Processes running in the background is harder. Obviously you usually don't want other things interfering with your test, so one strategy is to try and eliminate that as much as possible - regular developers can probably kill some processes and run again if there's a failure, and your continuous integration box should be kept relatively clear.
If that doesn't work, or isn't good enough, you could try the opposite approach: run a bunch of CPU/IO intensive processes at the same time as your tests to mimic an overloaded system, and if the tests pass with that environment, the performance should be fine in a normal system
Depending on the limiting resource of your program (I/O, CPU, memory), you can get good results with measuring the used CPU time and comparing it to the system speed. For example, the performance tests for my current program obtain the spent CPU time with time and get the CPU speed from /proc/cpuinfo to measure the number of cycles spent for a computation.
This approach has two caveats: Firstly, it does not measure the achieved parallelity, and secondly, it does not measure external performance factors like I/O usage.

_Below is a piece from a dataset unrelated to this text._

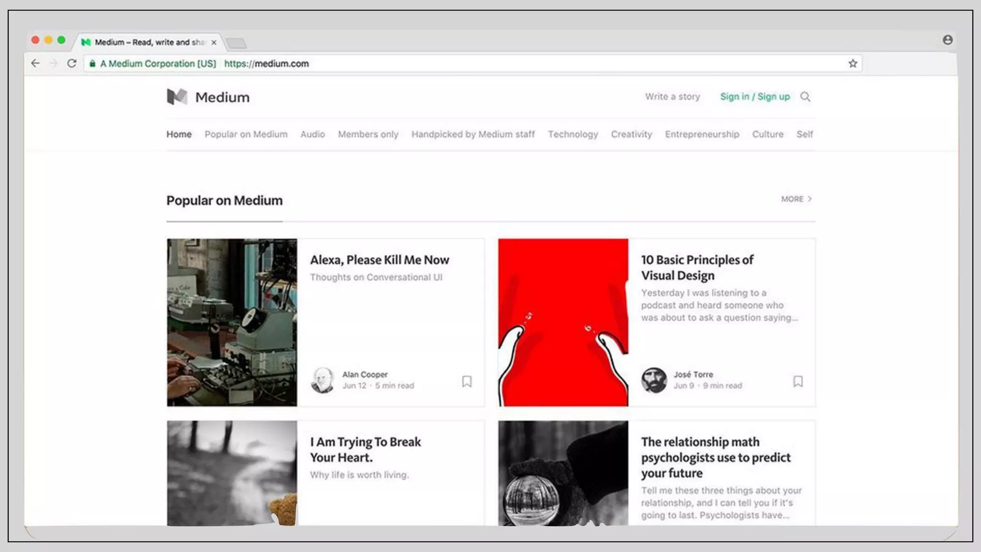Close the Medium browser tab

If the idea is to understand how code changes affect performance and ensure that the performance is greater than or equal to previous builds then you need to run the tests on a known hardware profile every time. The most accurate way to do this would be to set up a machine(s) that you use for your testing every single time the tests are executed. If many developers need to do this, sometimes simultaneously, perhaps creating a VM image that they could spin up and point to for the tests to execute on would be worthwhile.
You should not run these on the developers boxes themselves because as you mentioned all kinds of factors could affect the outcome of the tests on those boxes.

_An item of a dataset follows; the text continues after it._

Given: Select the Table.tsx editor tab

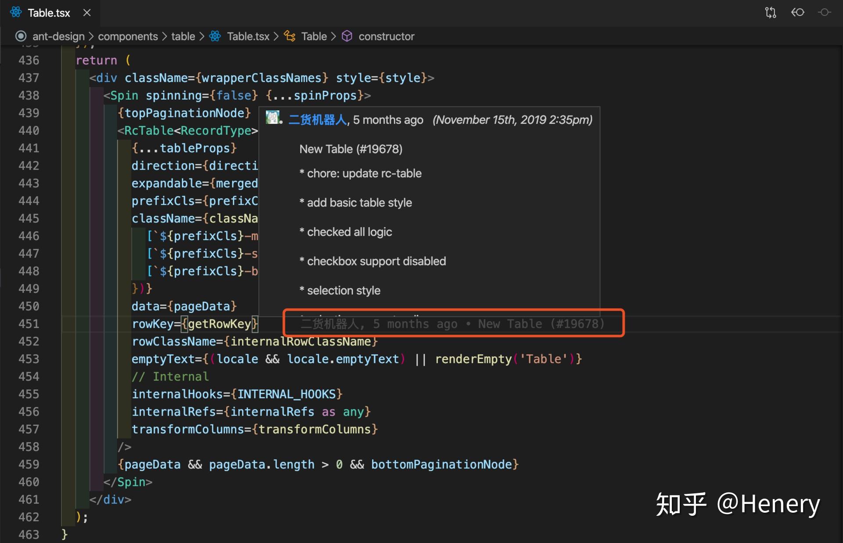Looking at the screenshot, I should pos(49,13).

You should avoid trying to measure performance while under load/strain from outside of the system being tested, (low disk space, network bandwidth, memory, cpu, etc) unless those conditions are specifically set up as part of the test case. For instance, you can have 3 different test runs, one while the machine is under no load, another where you are under medium load (simulating other programs running in the background) and another under high load.
You can also run tests on various hardware profiles as part of your other stress/performance tests but you probably won't get much value out of running them against every build. Again, however, if you want you could do a few different test runs against different hardware profiles, this requires more setup though since you would need additional machines and/or VM images set up and the infrastructure to kick off the tests against these machines, gather the results and report on them.

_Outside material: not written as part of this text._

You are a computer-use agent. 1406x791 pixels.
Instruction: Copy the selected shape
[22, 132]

+1 for Sam's response. I've done this a number of times in the past and it's critical to lock down your performance test environment and ensure you're minimizing any potential flux.
Running the tests on devs' systems may be a useful flag for individual devs, but having a central system to run the tests on is critical. One caveat about doing this in VMs: ensure you understand the load on the VM host system because load there can impact performance in the hosted VMs.
I've had the best, most consistent and useful results when I ran these sorts of suites during a nightly smoke check build.
It is also a question about tolerances (or acceptable capacity ranges) that will make your tests valid. Ideally, as has been stated, you need a predictable, stable and consistent set up for any useful comparison. That said if you understand the basic operational ranges of the SUT (CPU available, Mem Available etc.) then early developer testing can be done on a mix and match of systems and conditions that are within the known resource tolerances.